Testimony during trial included that from a former guard who said he was fired after submitting a video of an officer allowing his police dog to bite an inmate, according to accounts.

Ackal had been under federal scrutiny since 2008, his first year in office.

Officers testified they took prisoners and pre-trial detainees to the jail's chapel to beat them, on Sheriff Ackal's orders, because the chapel was the only room in the jail without video surveillance.

Federal prosecutors attempted to portray Ackal as a ruthless leader who used acts of brutality to even the score in his personal affairs.

During closing arguments, federal prosecutor Mark Blumberg called the number of people beaten by narcotics officers during Ackal's rein "staggering," and estimated victims numbered in the hundreds. "It amounted to a 'widespread conspiracy to use more force than necessary," Bloomberg said.
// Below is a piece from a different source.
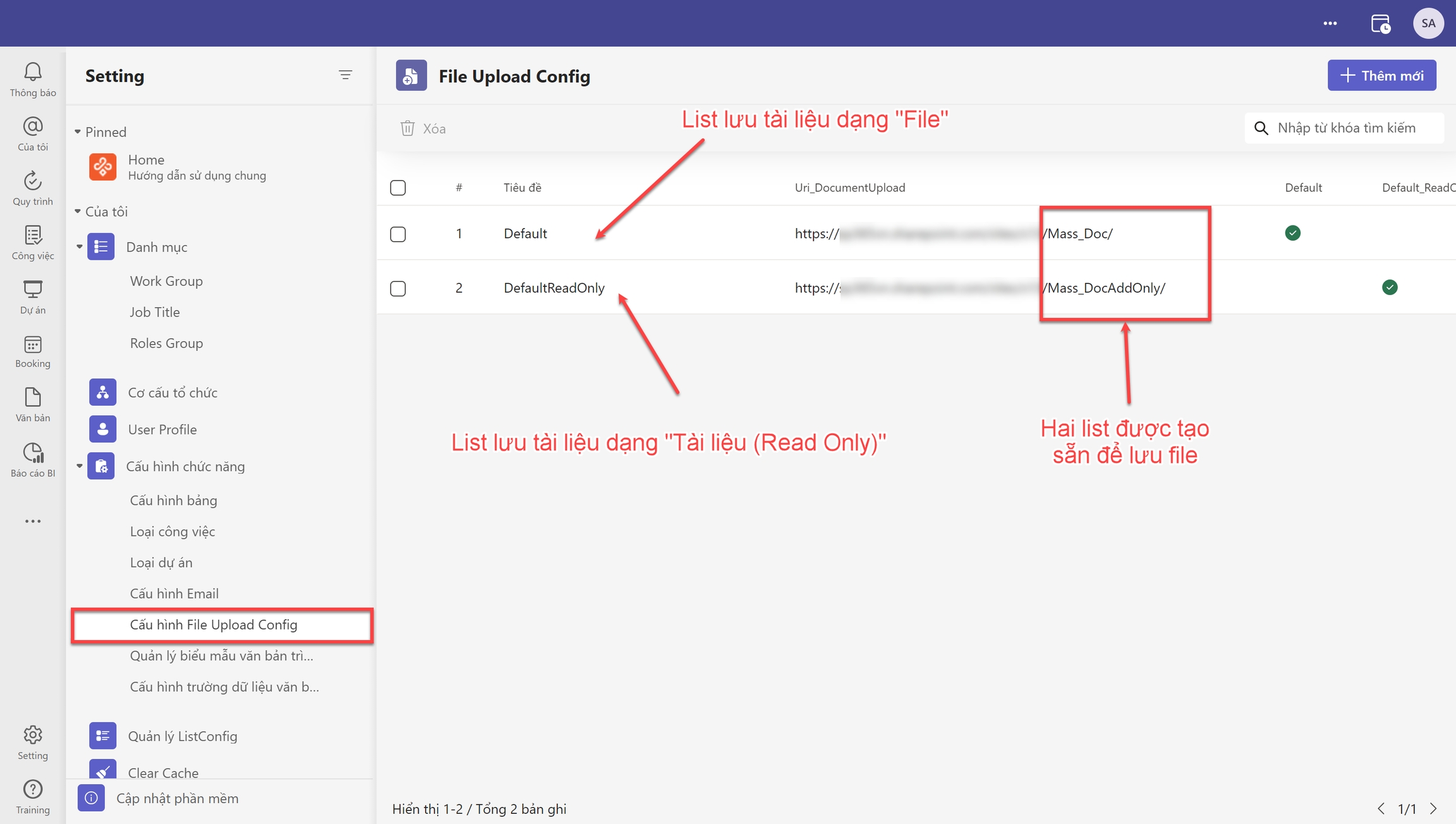Tick the checkbox for Default row
This screenshot has height=824, width=1456.
click(x=398, y=234)
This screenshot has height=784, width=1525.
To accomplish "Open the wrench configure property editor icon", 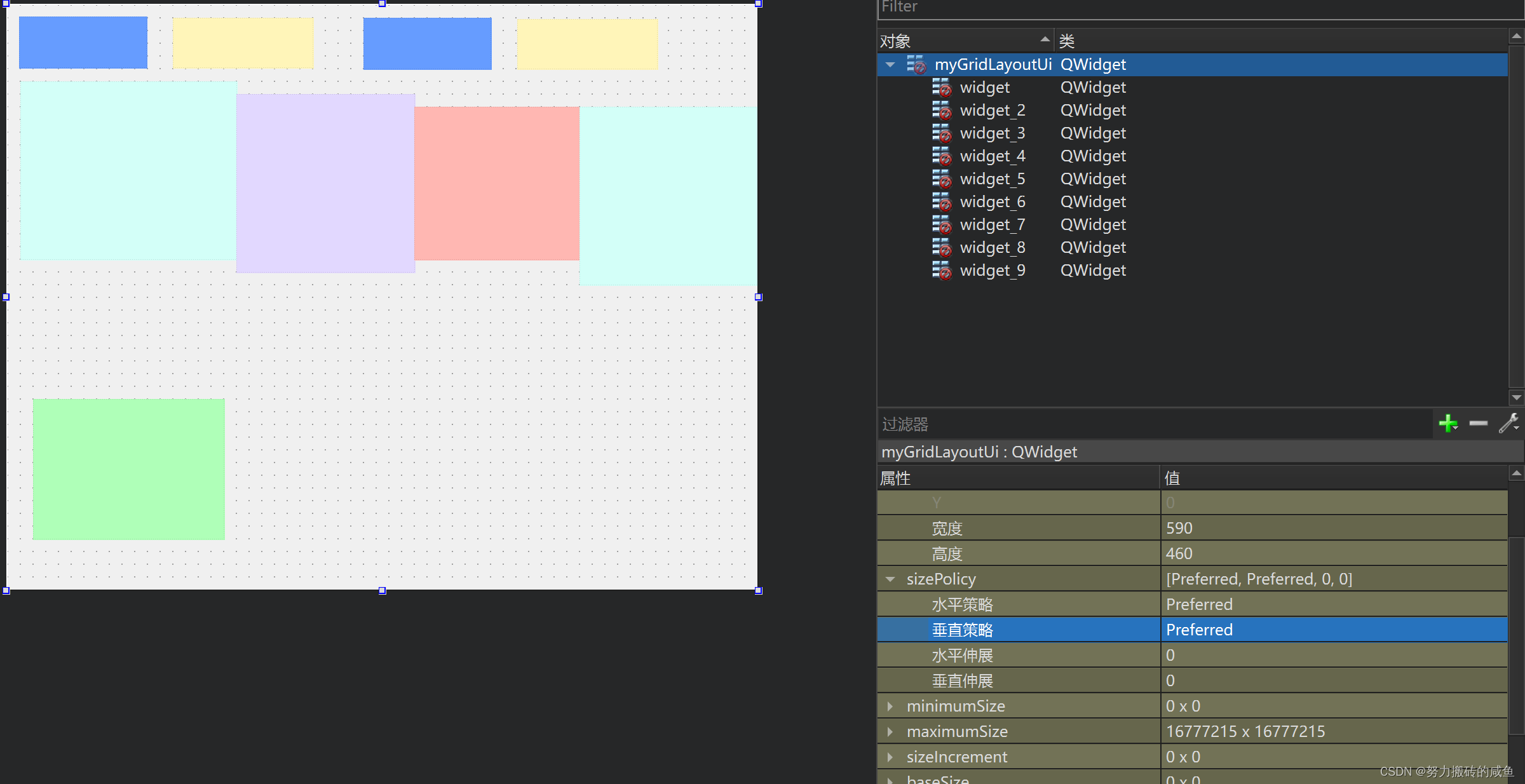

Bloomberg went on to say the kind of violence at the center of the trial could not have "remained hidden, in secret, from the most powerful law enforcement officer in the parish," according to the Advocate.

But Narcotics Agent Ben LaSalle testified during trial that Ackal had no part in the prison abuses.

LaSalle said he had personally participated in several of the abusive events, including one in which he held his baton between his legs and told a sex offender inmate to suck it.

"I put my baton between my legs and told him to suck the baton," LaSalle said during his testimony, according to trial accounts.

When asked why he had done it, LaSalle said, "I did it because I knew I wouldn't get in trouble."

Ackal, who won re-election last year to a third term, described the allegations against him as a smear campaign and said the deputies who testified against him "betrayed my trust and a lot of people depending on them for their safety," according to a report from the Advocate.

The shocking allegations of abuse went mostly uncontested during the five-day trial.

John McLindon, Ackal's attorney, said during trial that Ackal did not know about the apparently routine beatings inside the jail or other brutal treatment of inmates.

Ackal, who did not take a stand during trial, said later the deputies and their supervisor had acted in secret and covered up their abuses. Had he known about them, he would have disciplined and fired the deputies involved, he said.

"One of the things that this case did was help eliminate rogues from the Iberia Parish Sheriff's Office who went beyond the law and beat on innocent people and planted drugs on innocent people," the sheriff told reporters outside the courthouse after the verdict. "That is totally opposite what I am and what I've been, and I'm going to go back to New Iberia and make sure my house is very clean."

Ackal supporters hailed the verdict as vindication for their sheriff, who was stripped of his gun as he awaited trial.

Those who oppose the sheriff — in particular, many residents in West End, New Iberia's historically black community, told the Advocate they feel Ackal is unfit to serve as sheriff. "It's going to be a hard road back, Marlon Lewis, a barber running for City Council told the paper.

New Iberia Mayor Hilda Curry told the Advocate the Ackal accusations "placed a shadow over the city," and "caused an issue with perception." She said there are "many excellent deputies who work for the Sheriff's Office."